__Aim of the task__: Everything in the records below from the line containing "Click the 11.00 price axis label" through the line containing "Task: Open the CCPP box app icon" is to be reproduced exactly, those two lines included; no picture is to be copied.
Records to use section start
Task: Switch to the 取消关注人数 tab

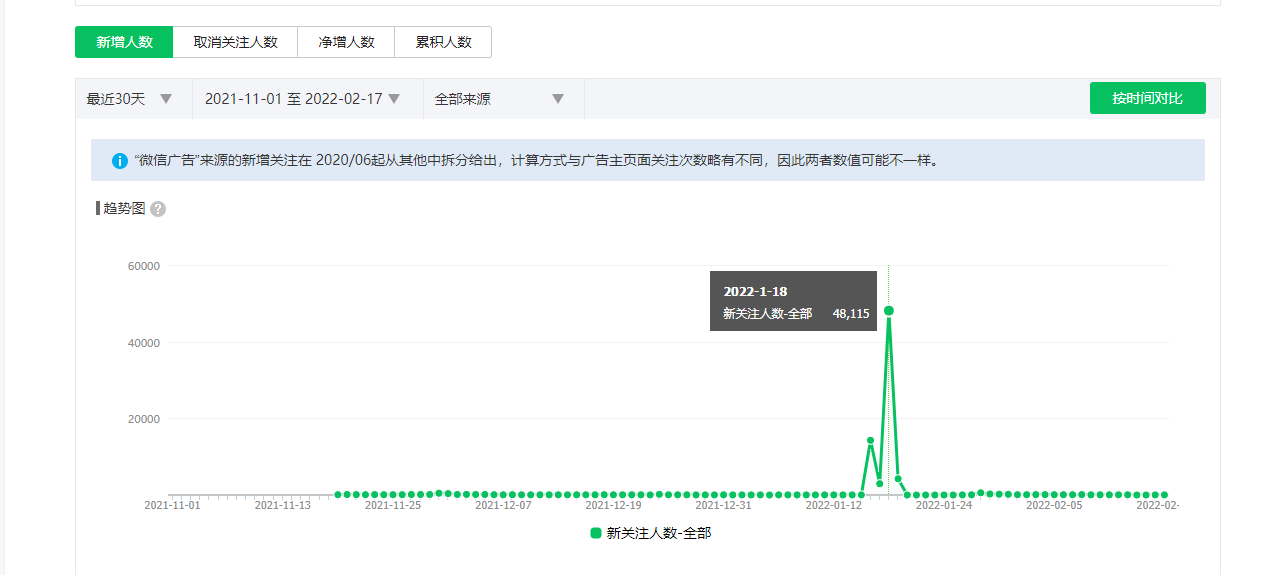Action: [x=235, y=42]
Records to use section end
Records to use section start
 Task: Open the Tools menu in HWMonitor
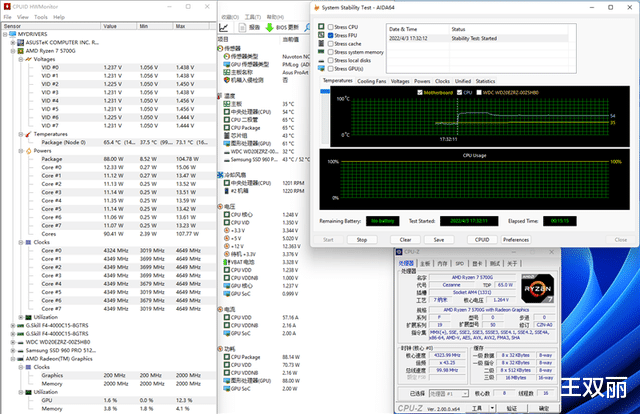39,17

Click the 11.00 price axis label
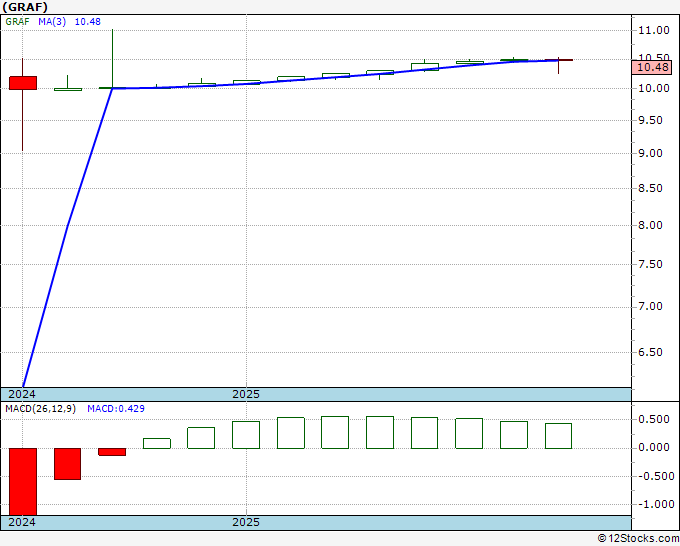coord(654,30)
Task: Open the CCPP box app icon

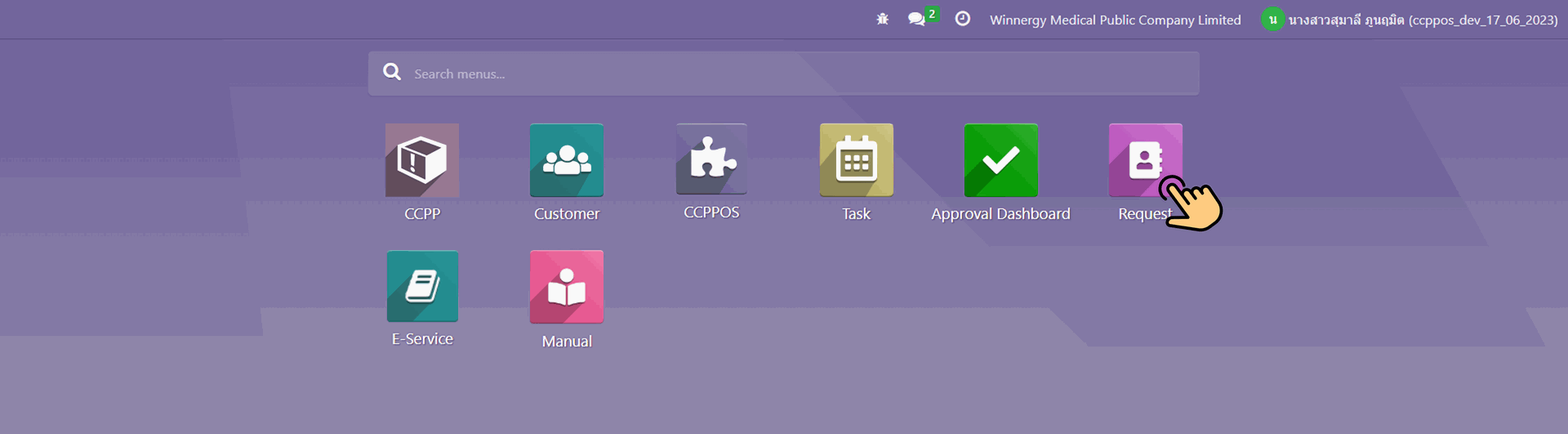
Records to use section end
Records to use section start
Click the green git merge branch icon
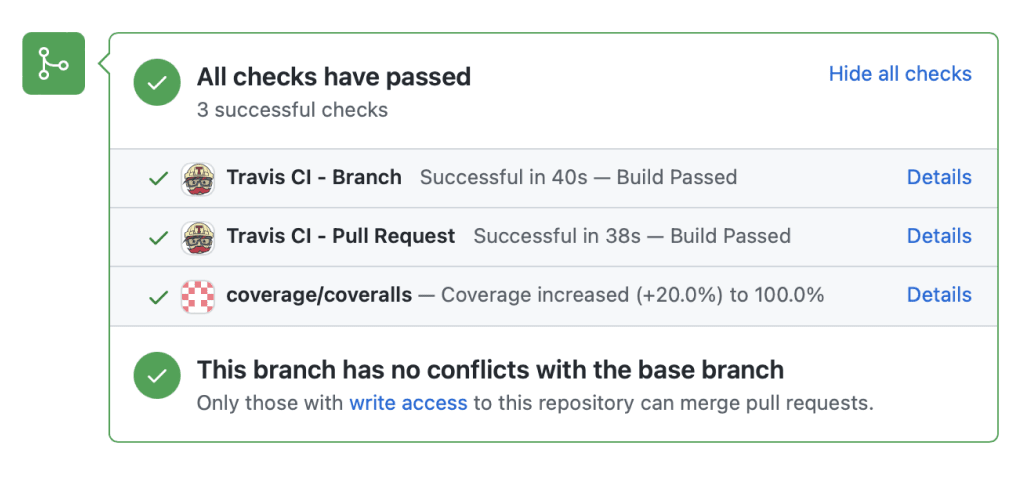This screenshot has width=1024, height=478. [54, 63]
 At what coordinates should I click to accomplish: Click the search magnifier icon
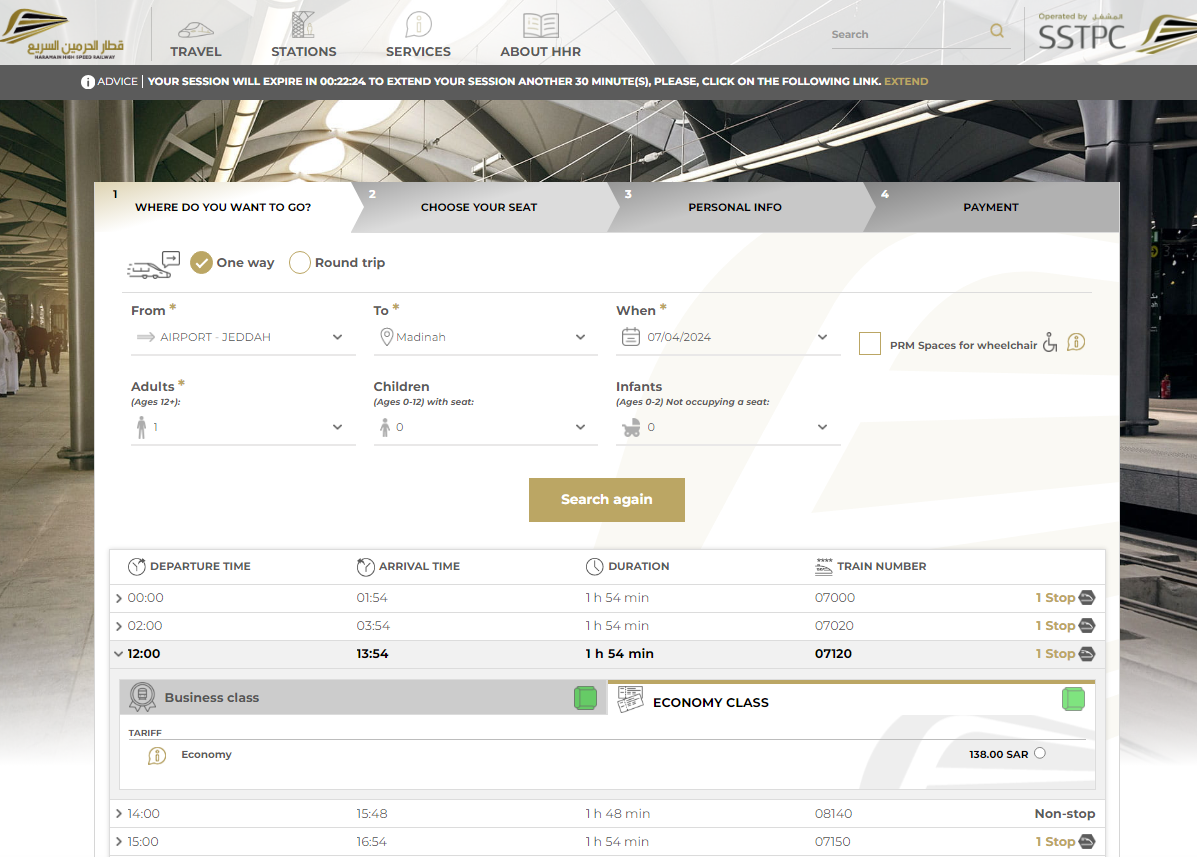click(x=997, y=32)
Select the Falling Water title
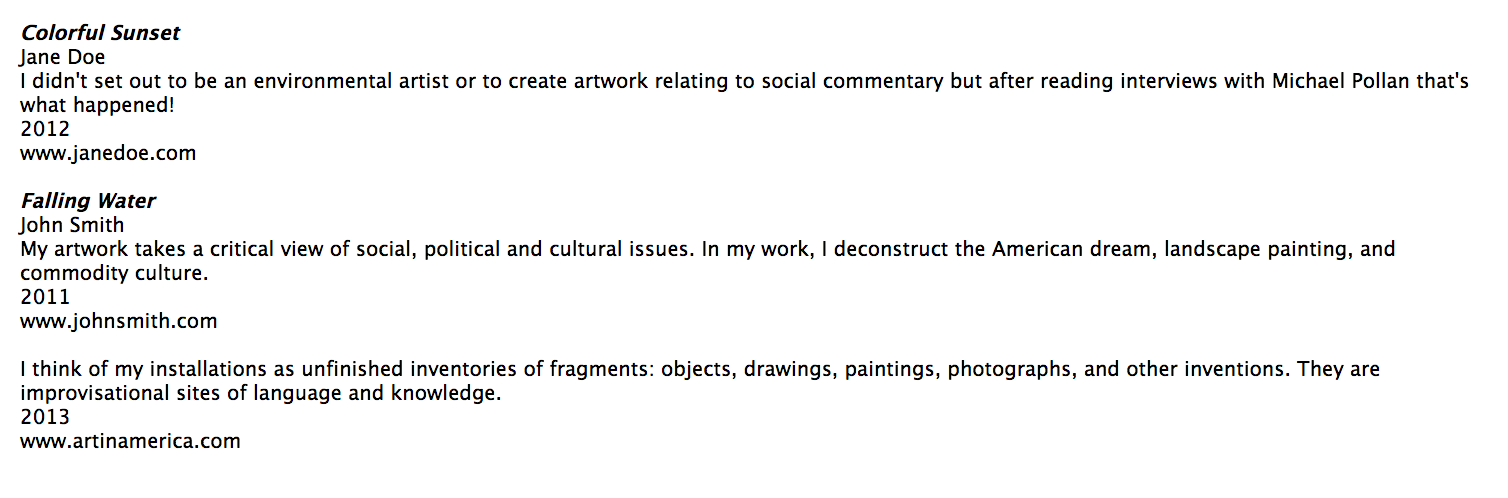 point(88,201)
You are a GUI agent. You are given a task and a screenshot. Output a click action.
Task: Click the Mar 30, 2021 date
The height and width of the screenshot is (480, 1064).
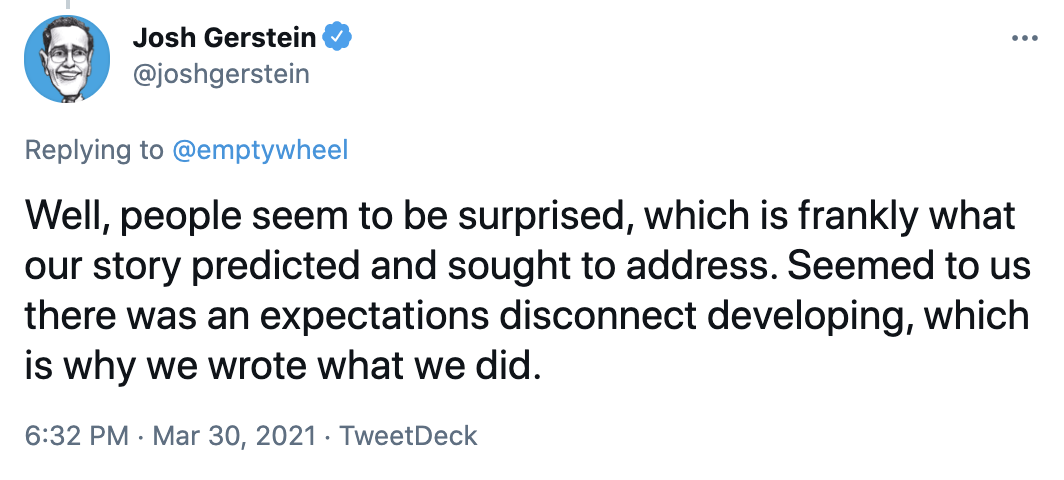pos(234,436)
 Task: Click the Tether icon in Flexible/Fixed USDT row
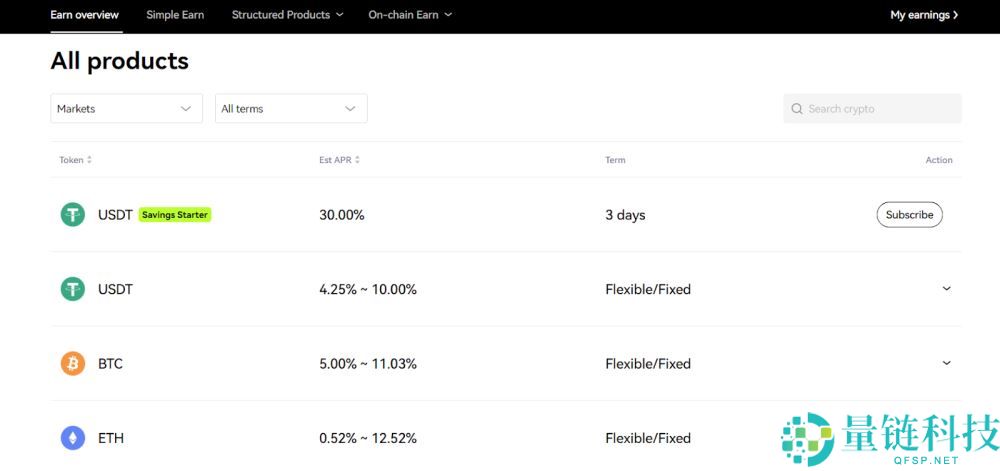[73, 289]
Records to use section end
__Task answer__:
Click the 11.00 price axis label
coord(654,30)
Task: Open the CCPP box app icon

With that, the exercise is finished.